Bawahan Wardiman, mantan Direktur Jenderal Pendidikan Menengah Achmady, menyodorkan jawaban lebih sopan: ”Saya cuma pengambil kebijakan. Soal pelaksanaan, Anda tanya pemimpin proyek, dong.” Aksi cuci tangan dan menyepelekan soal serius ini juga dilakukan di tingkat lebih bawah. Darmastuti Soetrisno, pemimpin proyek buku Bank Dunia (1995-1998) mengatakan, ”Di dunia ini yang tidak salah hanyalah kitab suci.” Tapi, jika kesalahan itu menjadi racun bagi anak-anak? ”I’m not the one who suppose to answer your question,” ujarnya kalem. Merdeka.

Wardiman, Achmady, dan Darmastuti mungkin orang lama yang tidak pernah paham dengan tanggung jawab. Bagaimana dengan orang baru yang tampil setelah reformasi? ”Semua buku itu telah dinilai oleh para ahli berpengalaman, melalui proses tender yang fair,” kata Indra Djati Sidi, pengganti Achmady untuk posisi Dirjen Dikdasmen.
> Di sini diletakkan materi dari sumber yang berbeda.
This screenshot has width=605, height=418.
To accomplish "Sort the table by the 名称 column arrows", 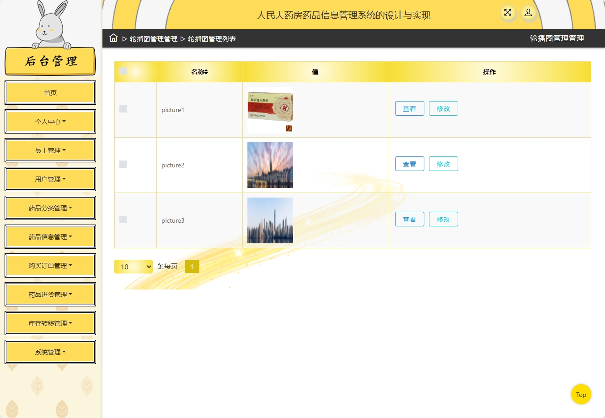I will click(206, 72).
Jika penilaian telah dilakukan secara ketat, dan tender dilakukan secara fair, tapi masih ada kesalahan, hanya ada dua kemungkinan di situ. Pertama, tim ahli yang hebat itu bekerja serampangan. Atau, revisi yang disodorkan tim penilai dibiarkan sampai berdebu karena para pejabat memilih penerbit bukan berdasar kualitas melainkan pertemanan.

Menteri Pendidikan Nasional Yahya Muhaimin, Indra Djati, Darmastuti, Kepala Pusat Perbukuan Agam Suchad, dan Hartoyo Prabowo (pengganti Darmastuti) harus memastikan jawabannya. Namun, jangan harap Anda terpuaskan.
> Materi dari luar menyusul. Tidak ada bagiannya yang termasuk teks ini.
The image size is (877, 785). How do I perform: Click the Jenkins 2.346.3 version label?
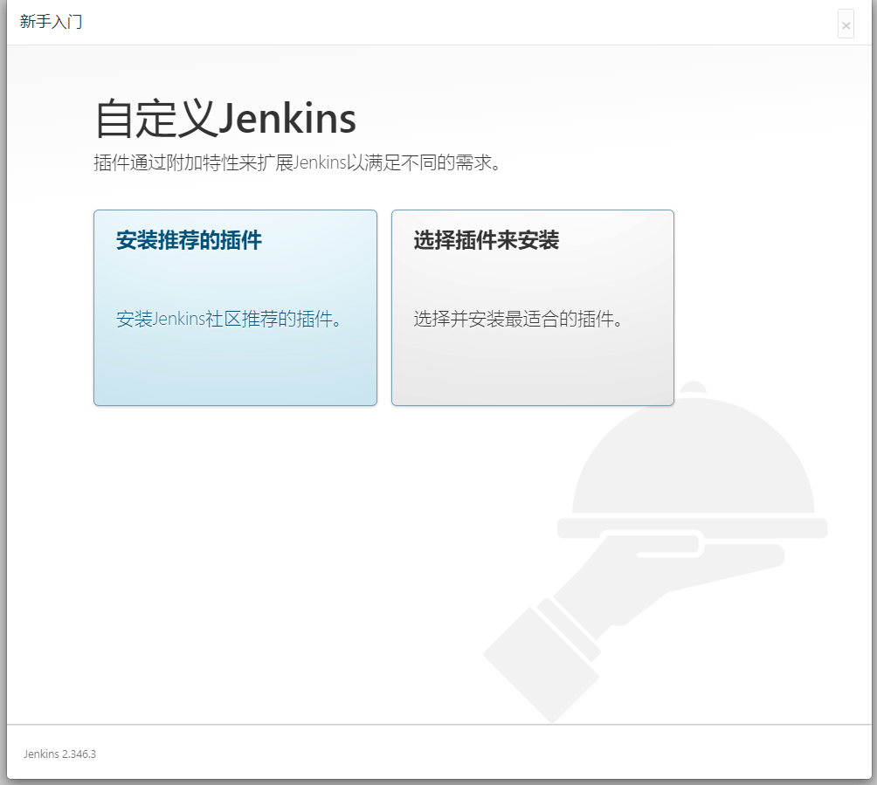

Bahkan Bank Dunia, pemberi utang, tidak merasa harus bertanggung jawab. ”Bank Dunia tidak punya wewenang. Komisi penilai buku adalah hak pemerintah Indonesia,” kata Samuel S. Lieberman, Country Sector Coordinator for Human Development di perwakilan Bank Dunia di Jakarta. Lieberman menekankan, Bank Dunia akan mengucurkan dana begitu Menteri Pendidikan menyatakan tender sudah berjalan terbuka dan penilaian sudah beres.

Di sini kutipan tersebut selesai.